There is real cognitive science underneath this. Reading only feels effortless once decoding becomes automatic. Until then, a child spends nearly all of their attention figuring out what each word says, which leaves almost nothing for following the story or enjoying it. The evidence-based reading research summarized at Reading Rockets describes this well: comprehension and pleasure both depend on fluent, automatic word reading. The practical takeaway is blunt. The kid who "hates reading" is often not unwilling. The mechanics are still costing them too much, so the story never gets to be fun.
This is also where the words you use start to matter. Carol Dweck's research on the growth mindset is clear that children who believe ability is fixed avoid challenge, while children who believe ability grows lean into it. A child who hears "you're just not a reader" learns to quit. A child who hears "you haven't gotten this part smooth yet, so let's go practice it" learns to keep going. The word that does the work is yet.
What to do this week
You do not need a grand plan. You need a few small moves that change the emotional temperature around reading, then one clear read on what is actually missing.
- Drop the difficulty. A book that is too hard is where a lot of reading dread is born. Hand your child something they can read with only a stumble or two per page. Easy, happy reading is what builds a reader, not a nightly fight with a book a grade too high.
- Let them choose, and widen what counts. Graphic novels, comics, joke books, magazines, the back of the cereal box, a favorite reread for the tenth time. It all counts. Choice and interest do more for a reluctant reader than any assigned title.
- Keep reading aloud to them. Past the age you think you should. When you read a story your child loves but cannot yet decode on their own, you keep the joy of reading alive while the skills catch up. Audiobooks alongside the print do the same.

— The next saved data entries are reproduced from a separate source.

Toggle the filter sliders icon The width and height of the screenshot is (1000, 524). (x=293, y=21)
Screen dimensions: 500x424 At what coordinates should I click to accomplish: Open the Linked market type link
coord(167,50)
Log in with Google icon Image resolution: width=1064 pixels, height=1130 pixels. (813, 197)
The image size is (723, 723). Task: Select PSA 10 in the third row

- Make stumbles boring. When they miss a word, your reaction is the lesson. "Let's look at that one together" teaches that a hard word is just a puzzle. A sigh teaches that reading is a place to be judged.

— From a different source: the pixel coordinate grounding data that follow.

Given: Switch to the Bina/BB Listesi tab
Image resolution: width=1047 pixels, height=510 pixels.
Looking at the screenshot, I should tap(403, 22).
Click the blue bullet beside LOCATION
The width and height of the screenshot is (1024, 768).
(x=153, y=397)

- Praise the effort and the choosing, not the trait. Not "you're such a good reader," which makes the next hard book feel like losing the label. Try "you stuck with that tricky page," or "I love that you picked that one yourself." You are rewarding the behavior you want repeated.
Find the skill underneath the "I hate it"
This is the step most parents skip, and it is the one that turns things around. "My kid hates reading" is not actionable. "My kid still sounds out words letter by letter and reads too slowly to follow the story" is. Once you can name the gap, ten focused minutes a few times a week closes it faster than you would expect, and every small success chips away at the dread.
The hard part is that the gap is often invisible from the outside. A report card compresses effort, behavior, and a couple of assessments into one letter, so it can sit on top of a real hole. A child can guess words from pictures or lean on memorized sight words and look fine on a worksheet while decoding never fully clicked. The tools that actually measure reading skill by skill, like NWEA MAP and iReady, are sold to schools, not parents, and you usually see only a vague summary months later. That is the gap Test My Kid was built to close.
A short adaptive reading assessment gives you that skill-level read in about eight minutes. Because it adjusts to each answer, it does not pile on passages that are too hard, which keeps a discouraged reader from spiraling, and it reports which specific skills are behind, calibrated to the same NWEA MAP and iReady scales the school uses. You walk away knowing the exact thing to practice instead of guessing. If the resistance looks more like avoidance and frustration than a fun problem, our guide on how to get your child to read more walks through building the habit once the pressure is off.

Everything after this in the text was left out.